В этом юмористическом рассказе интересен как социокультурный аспект, так и реальные детали процесса внедрения новых реалий в быт. В доме отдыха работницу «приучают» к новому распорядку дня: белье выдают, на зарядку заставляют идти, кормят «правильно» и создают условия для «отдыха». По сути, взрослые люди должны были отдыхать так, как это рекомендовано детям: кормление по часам, сон в общей «палате», зарядка и т. д. Такой отдых был редкостью, условия жизни в домах отдыха были гораздо лучше, чем в рабочих общежитиях. Не удивительно, что заметки о таком отдыхе помещались регулярно, с конкретными примерами. Они должны были проиллюстрировать передовые статьи, в которых говорилось о «заботе» государства о пролетариате, рисовались картины будущей светлой жизни, когда такой отдых будет доступен для всех. В этом рассказе просматривается и насаждаемый патернализм власти, и мелочная регламентация бытовой жизни. При этом в обычной повседневной жизни стандарты «нового быта» были недоступны для подавляющего большинства населения.

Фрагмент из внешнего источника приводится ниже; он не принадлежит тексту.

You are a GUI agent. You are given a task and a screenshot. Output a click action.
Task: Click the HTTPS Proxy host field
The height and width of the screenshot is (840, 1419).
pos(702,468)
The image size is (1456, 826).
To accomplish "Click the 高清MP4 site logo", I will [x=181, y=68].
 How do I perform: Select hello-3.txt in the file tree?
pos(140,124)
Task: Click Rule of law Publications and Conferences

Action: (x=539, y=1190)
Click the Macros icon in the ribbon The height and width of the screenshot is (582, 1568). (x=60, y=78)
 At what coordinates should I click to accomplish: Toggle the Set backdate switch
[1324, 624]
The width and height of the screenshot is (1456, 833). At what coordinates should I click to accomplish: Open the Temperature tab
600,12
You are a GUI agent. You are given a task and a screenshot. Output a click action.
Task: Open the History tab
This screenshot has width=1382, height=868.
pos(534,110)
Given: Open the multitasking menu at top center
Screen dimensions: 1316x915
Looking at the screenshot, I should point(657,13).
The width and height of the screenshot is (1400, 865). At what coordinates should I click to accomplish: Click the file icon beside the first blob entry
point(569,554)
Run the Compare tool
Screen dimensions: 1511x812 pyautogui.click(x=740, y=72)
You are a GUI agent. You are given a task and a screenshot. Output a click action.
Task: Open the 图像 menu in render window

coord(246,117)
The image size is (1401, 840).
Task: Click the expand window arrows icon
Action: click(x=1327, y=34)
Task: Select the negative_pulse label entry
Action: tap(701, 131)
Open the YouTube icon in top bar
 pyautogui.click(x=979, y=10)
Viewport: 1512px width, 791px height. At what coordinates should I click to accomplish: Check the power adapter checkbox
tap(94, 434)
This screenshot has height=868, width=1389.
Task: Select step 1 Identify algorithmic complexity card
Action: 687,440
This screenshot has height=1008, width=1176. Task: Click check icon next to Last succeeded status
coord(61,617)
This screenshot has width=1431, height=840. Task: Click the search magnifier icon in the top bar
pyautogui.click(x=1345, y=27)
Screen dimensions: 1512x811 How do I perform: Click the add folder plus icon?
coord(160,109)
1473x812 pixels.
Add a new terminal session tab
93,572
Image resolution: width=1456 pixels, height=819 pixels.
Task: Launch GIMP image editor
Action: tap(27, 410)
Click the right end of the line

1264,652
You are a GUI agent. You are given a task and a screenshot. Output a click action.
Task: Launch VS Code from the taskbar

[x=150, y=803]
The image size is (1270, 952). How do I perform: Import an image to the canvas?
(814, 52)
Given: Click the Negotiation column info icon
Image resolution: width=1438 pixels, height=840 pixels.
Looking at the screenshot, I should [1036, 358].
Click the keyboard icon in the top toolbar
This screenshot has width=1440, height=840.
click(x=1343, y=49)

Еще один пример из серии юмористических рассказов про тетку Авдотью[499]. Мужика спрашивает сосед, почему он с утра с лопатой. Тот отвечает, что жена послала его делать «площадку для физхалтуры». После дома отдыха тетка Авдотья «с ума сошла, будто белены объелась». Она делает мужу замечания: «все не так: то руки, вишь, у меня грязные, то от ног потом воняет». Утром она делает зарядку, которую муж описывает так:
«и как начнет ломаться, руки задирать, мне ажно жалко ее становится. А то принесет воды холодной и пойдет притирания делать». Муж ее называет «дурой», но отмечает, что «баба изменилась: сутулая была, как корыто, а теперь-то прямая, как шест. И усталь ее не берет…лучше молодайки стала». Оказалось, что Авдотья сшила из сатина «штаны коротенькие! Трусы, значит, и себе и мне» – для занятий физкультурой. Муж называет это «похабщиной», а жену – «спятившей с ума» и «потерявшей совесть». Авдотья «бывало, совестилась рукавов коротких на кофте. А тут трусики коротенькие наденет, ляшки-то голые все наружу. Ну, одним словом, срамота!». Однако при всех возражениях муж идет делать площадку для физкультуры, а сосед боится, что и его жену «научат» такому же в доме отдыха. «Погибель, видно, наша пришла. Ну и бабочки стали!» – так заканчивается этот рассказ.
Прообразом нового, социалистического уклада можно считать дома-коммуны, которые строились в конце 1920-х гг. Обсуждение плана городов будущего велось специалистами, а в женской печати никаких дискуссий на эту тему не было. В отдельных, достаточно редких публикациях рисовалась новая, сказочная жизнь. План нового быта привязывался к индустриализации и коллективизации: должны были вырасти города при промышленных гигантах и агрогорода. Основополагающим считался принцип обобществленного быта, «опыта ни внутри нашей страны, ни во всей мировой истории»[500] не имелось – и это написано после активной пропаганды общественных столовых и детских садов на протяжении всего периода с 1917 г. Основные идеи таковы: жилые помещения должны быть предназначены только для сна. Вопрос, общежития это будут или предусмотрят также помещения для семей, назван спорным. Детей планировали помещать в детский сад на время работы и отдыха матери или вообще селить в отдельные помещения. Бани не предусмотрены, вместо них – душевые. При домах-коммунах предполагалось открыть клубы, библиотеки, солярии, бассейны и т. п. Прачечные, столовые, гладильные должны оборудовать по последнему слову техники. Вопрос о магазинах оставался спорным, так как обсуждалась идея «полной социализации заработной платы». Жителей таких городов планировали отбирать, не допуская больных хроническими болезнями. Образцовые дома-коммуны[501] на 1,5 тыс. человек были построены в Москве в 1929 г.: светлые помещения отделаны мрамором и кафелем, столовая для всех жильцов, клуб и т. д.